# Black Templars HQ?



## Overbeing (Oct 9, 2011)

Okay guys this is a thread discussing what the best BT HQ is to take on different missions.

To start I'll post my OPINION.

-High Marshal Helbrecht.

Okay Helbrecht has nice fluff behind him and hasna lot of 'special rules' but really unless you really like him, he is a load of points for what he has. So I tend only to use him occasionally. Also I'm not to keen on the model itself.

-Chaplain Grimaldus, Hero of Helsreach.

Grimaldus is a relatively average HQ choice but he does have some nice special rules such as the on where he stays on the feild for longer than he should be able to. But again he's just a little amped up from a regular chaplain so he isn't the best choice points wise.

-Emperor's Champion.

Okay this guy is pretty epic, he is a complementary unit for an army over 750 points. He is really good in close combat with the ability to kill loads and take a few hits himself. The only bad things I find about him is you can't choose extra wargear for him and he dies a bit from instant death when I play against big guns. But overall very nice HQ choice. Also give him the accept the challenge no matter the odds vow because it's the only one worth taking.

-Marshal.

Alright this is is like the 'make your own SM commander' he is very, very good and if you give him the right stuff he can kill all he likes (not that he can like because he's just a miniature!). I recommend giving him a pair of lightning claws, Iron Halo, Adamantine mantle also any other things you think he may need. But I never give the marshal a- Master crafted weapon, because if you choose the 'Accept the challenge no matter the odds' vow he can already re-roll failed rolls to hit in combat. Don't give him bionics simply 'cause he doesn't need it. Overall this is one of the best HQ to take.

-Castellan.

Okay basically a smaller cheaper version of the marshal. But if you are only playing a small game he probably is worth taking.

-Chaplain.

Alright this isn't a 'must have' and it's an average HQ choice but if you want him take him. I can never really find reason to take a chaplain when you have marshals and castellans but if you can think of a reason why he is good please post it up I really don't know much about playoing with chaplains. It's just every time I use him it seems that I lose, I'm probably just using him wrong! XD

Alright guys there's my opinion I woul like to here yours, See ya!


----------



## stalarious (Aug 25, 2011)

Dude you need to read up on the chaplin i swear by this guy in my army you put him in a CC unit and they are fearless that automatically passing their rightous zeal LD tests and when they charge he lets them reroll their to hit. 

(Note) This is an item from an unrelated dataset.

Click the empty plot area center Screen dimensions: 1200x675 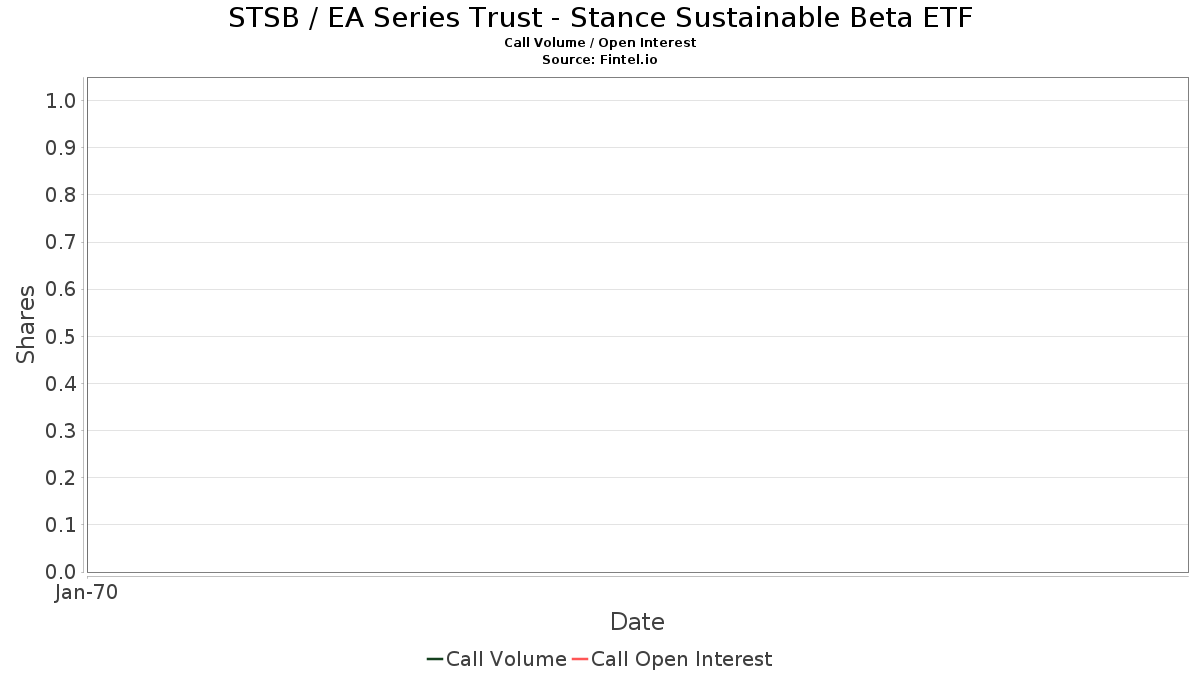pos(638,325)
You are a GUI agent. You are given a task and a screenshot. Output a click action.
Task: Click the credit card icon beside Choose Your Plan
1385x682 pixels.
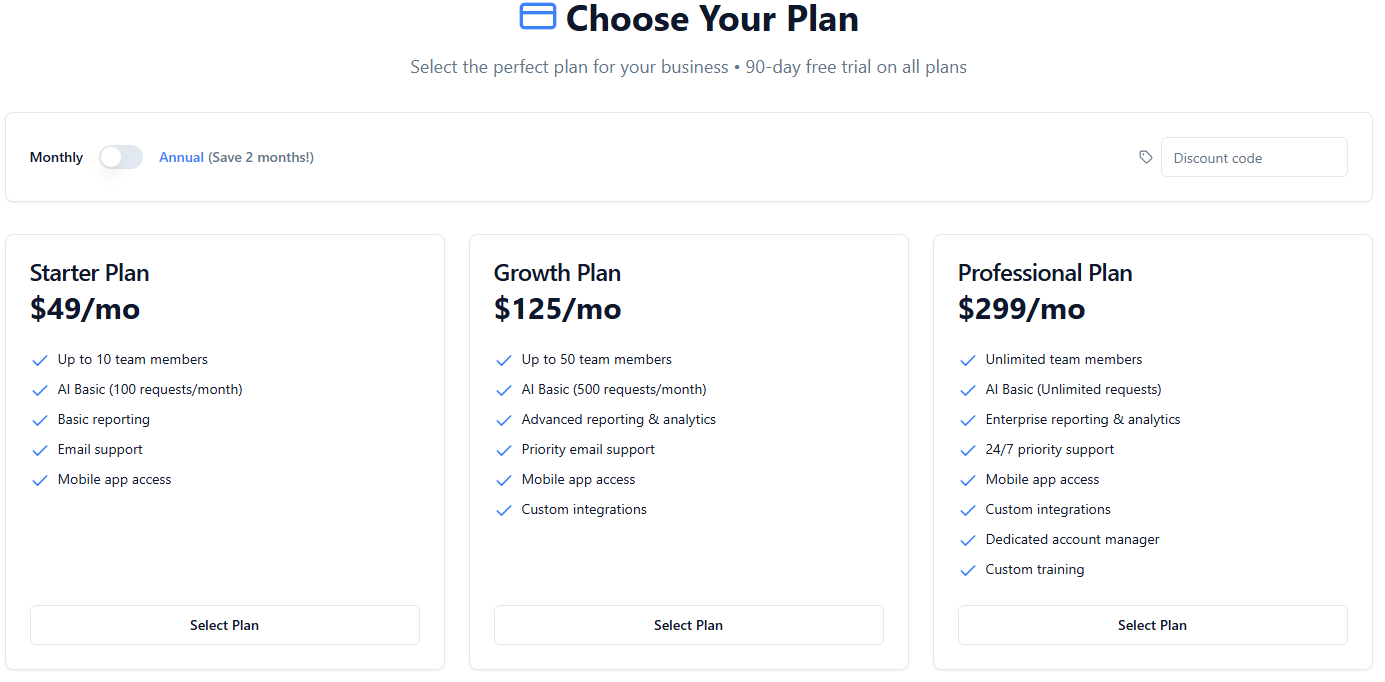coord(537,17)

for the marshall I agree with your statement but I gotta say I dont really use the characters so I dont know about them but good post over all.


----------



## clever handle (Dec 14, 2009)

The chaplain's reroll to hit becomes worthless when taken along with AACNMTC as every model (baring neophytes) gains rerolls to hit in every turn.

Where a chaplain shines is if you take one (or two) in sword bretheren units with the vet skill furious charge & the suffer not the unclean vow. This will give you S6, I4 space marines on the charge, with rerolls to hit. Of course this is very expensive as you've now spent between 350 & 400 points on heroes for 2 combaty units...

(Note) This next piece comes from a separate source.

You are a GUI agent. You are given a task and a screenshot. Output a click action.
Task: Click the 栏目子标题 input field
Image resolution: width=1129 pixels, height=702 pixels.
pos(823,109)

The marshal gives out his leadership of 10 while he is alive so that helps your units pass their zeal checks AND their target priority (still mandatory!) checks as rolling on Ld 9 is better than Ld 7 after the modifiers...


----------



## VicGin (Apr 9, 2009)

clever handle said:


> Where a chaplain shines is if you take one (or two) in sword bretheren units with the vet skill furious charge & the suffer not the unclean vow. This will give you S6, I4 space marines on the charge, with rerolls to hit.


Unfortunately "Suffer Not the Unclean" and furious charge don't stack. p24 C:BT

As far as the HQ's go IMO the Marshall is useful if doing a shooty list to get the Ld 10, and the Castellan is good if you want more command squads with CML terminators. 

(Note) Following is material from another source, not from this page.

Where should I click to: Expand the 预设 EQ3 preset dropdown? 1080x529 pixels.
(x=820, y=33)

The Chaplain can be good for a foot list, but if you're Mech'd up he can lose a lot of his usefulness (Autopassing zeal, zeal towards the unit you want, servitors adding extra zeal distance).

Apart from those instances I would just stick with the Emperors Champion.


----------



## r9a9g9e (Aug 31, 2008)

I like the Marshal. Storm shield LC combo, and maybe even terminator honers for kicks.

The Idea for a lot of CML with the castellan is fun. for 1480 you could field a legal army with 10 of them.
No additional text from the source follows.